Et ce titre, La Vitesse ? « Parce que c’est ça, la vie : des grandes prises d’élan et des ralentissements nécessaires ». On a beau danser sur un titre comme « Étoile Noire », la mélancolie demeure. « Je n’arrive pas à faire une musique légère et joyeuse, même si je la veux entraînante ! s’exclame-t-elle. Je n’ai jamais autant parlé à la première personne, et de thèmes universels. Nous traversons tous des détresses similaires. J’ai vraiment ouvert mes tripes pour les poser sur la table… J’avais beaucoup de choses à dire. » Y compris en peu de mots, comme sur « La Vie, L’Amour, La Mort », du nom de l’ouverture, superbe, du disque. « Mon père m’en parlait souvent et je pense qu’il en était terrifié, donc il exorcisait ses peurs avec des morceaux comme “Le berceau de la vie”… Ces trois mots se sont transformés en chanson, elle-même devenue une prière, comme souvent dans mon corpus. » La présence de Jacques Higelin est alors quasi palpable.

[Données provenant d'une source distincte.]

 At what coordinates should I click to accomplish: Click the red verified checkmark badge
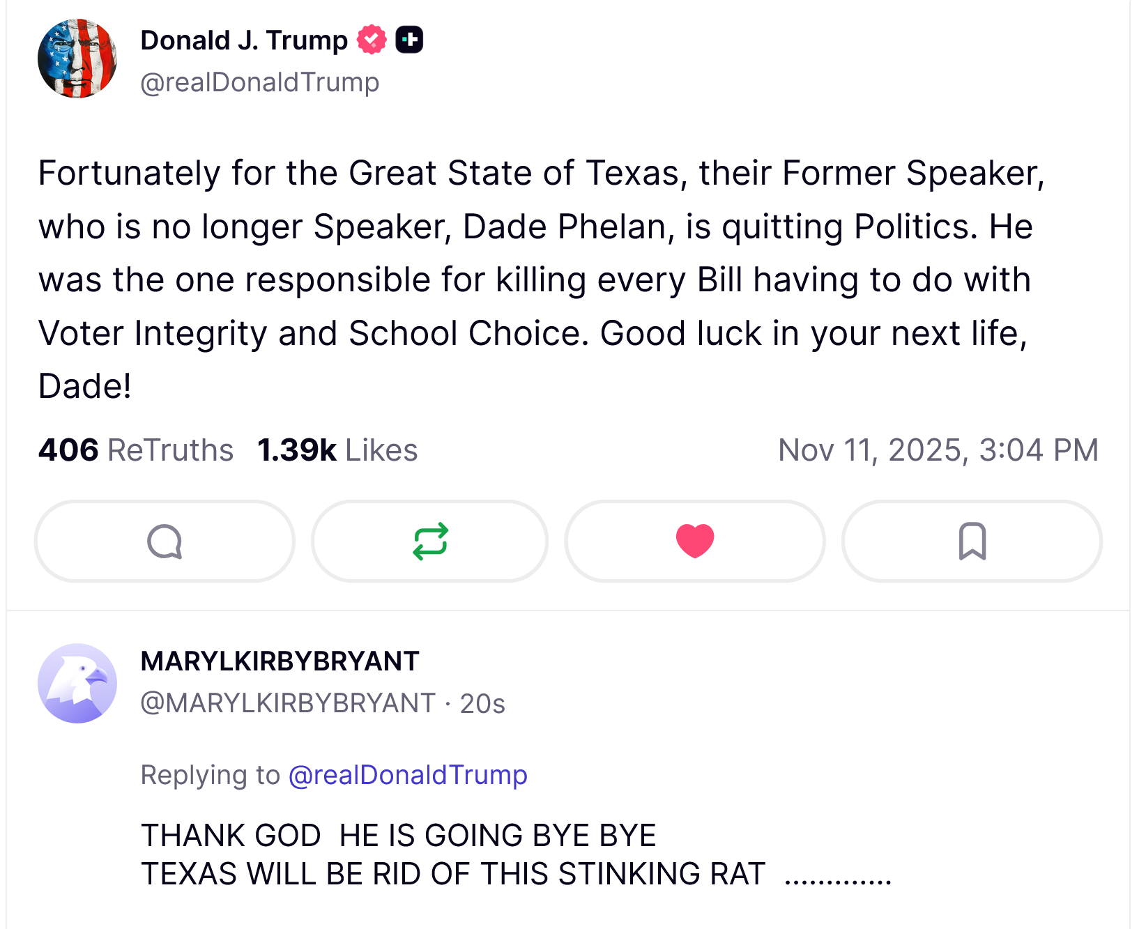[x=372, y=40]
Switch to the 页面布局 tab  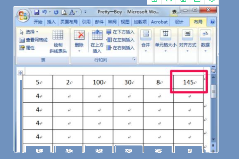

Depuis notre première rencontre, Izïa a toujours parlé de son père, assumant son ascendance avec fierté. Parce que ce père iconique et cette petite fille débordante d’émotions ont été longtemps fusionnels : « C’est un amour immense, et quelle chance de l’avoir vécu ensemble. C’est dingue d’avoir pu partager ces moments avec lui, y compris sur scène… On s’est fait la vie royale ! » Royale, titre d’un des morceaux les plus surprenants de La Vitesse, qui devrait, sur scène, prendre encore une autre dimension… Izïa nous offre alors son large sourire communicatif. Comment lui résister ?
Izïa, La Vitesse, Naïve/Believe. En tournée dans toute la France.